Jetzt auch noch Putzfrauen. Wie die taz berichtet, erleben Online-Portale zur Vermittlung von privaten Putzdiensten - wie das von den Samwer-Brüdern hochgezogene Portal Helpling - zur Zeit einen Boom. Ist ganz einfach, schreibt die taz: "Ganz legal und sogar von der Steuer absetzbar. Der Kunde zahlt den Putzdienst nämlich auf Rechnung und kriegt daher 20 Prozent des Betrags von der Steuer wieder."

Hat nur einen klitzekleinen Nachteil - für die Putzfrau, nicht für den gutsituierten Kunden: “Tatsächlich bleibt einer Reinigungskraft bei einem Stundenlohn von 12 bis 15 Euro nach Abzug der Vermittlungsprovision der Unternehmen, die derzeit zwischen 15 bis 20 Prozent schwankt, und der Sozialabgaben wie etwa Kranken-, Renten- und Pflegeversicherung ein Nettolohn von höchstens 8 Euro."

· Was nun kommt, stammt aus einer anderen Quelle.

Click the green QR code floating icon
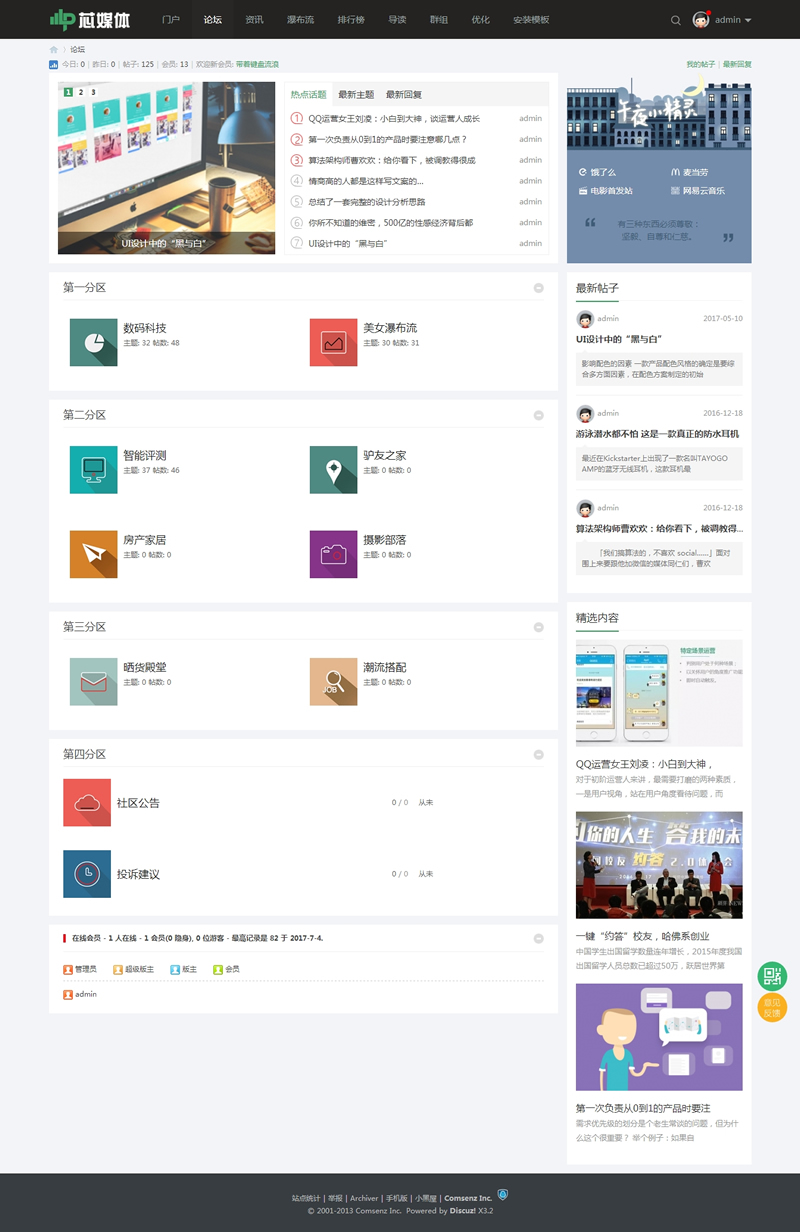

Erst die Buchbranche, dann die Taxen, jetzt die Putzdienste. Die Innovationskraft der schönen neuen Welt der Online-Dienste scheint durchs nichts aufzuhalten zu sein. Alles zum Wohl des Kunden. Und natürlich der Gründer und Kapitalgeber, die - wie im Fall der Taxi-App Uber - mit einer märchenhaften Wertsteigerung zu rechnen haben.

Heute kann halt jeder überall auf der Welt in drei Monaten einen Online-Shop hochziehen. Die Cloud macht's möglich. Wenn das Ding raketenartig abgeht, muss man nur ein bisschen Bandbreite und Serverkapazität dazu buchen. Das ist nur ein Mausklick. Und die paar Callcenter-Mitarbeiter in Indien kriegt man an einem Nachmittag unter Vertrag. Alles, was Du brauchst, ist eine gute Idee, Mann.

Aber auf wessen Kosten geht diese neue, globale Wirtschaftsfreiheit? Wo immer Online-Dienste in den letzten Jahren wirtschaftlich einschlagen, gibt es hässliche Kollateralschäden. Die alte, "analoge" Konkurrenz wird gnadenlos überrollt. So dass zum Beispiel statt vieler lokaler Buchläden zum Schluss nur noch ein Online-Gigant übrig bleibt. Vor allem aber werden soziale Standards geschliffen. Frei nach dem alten Wallstreet-Motto: Geschäft ist Krieg. Und wenn du einen Freund brauchst, kauf dir einen Hund.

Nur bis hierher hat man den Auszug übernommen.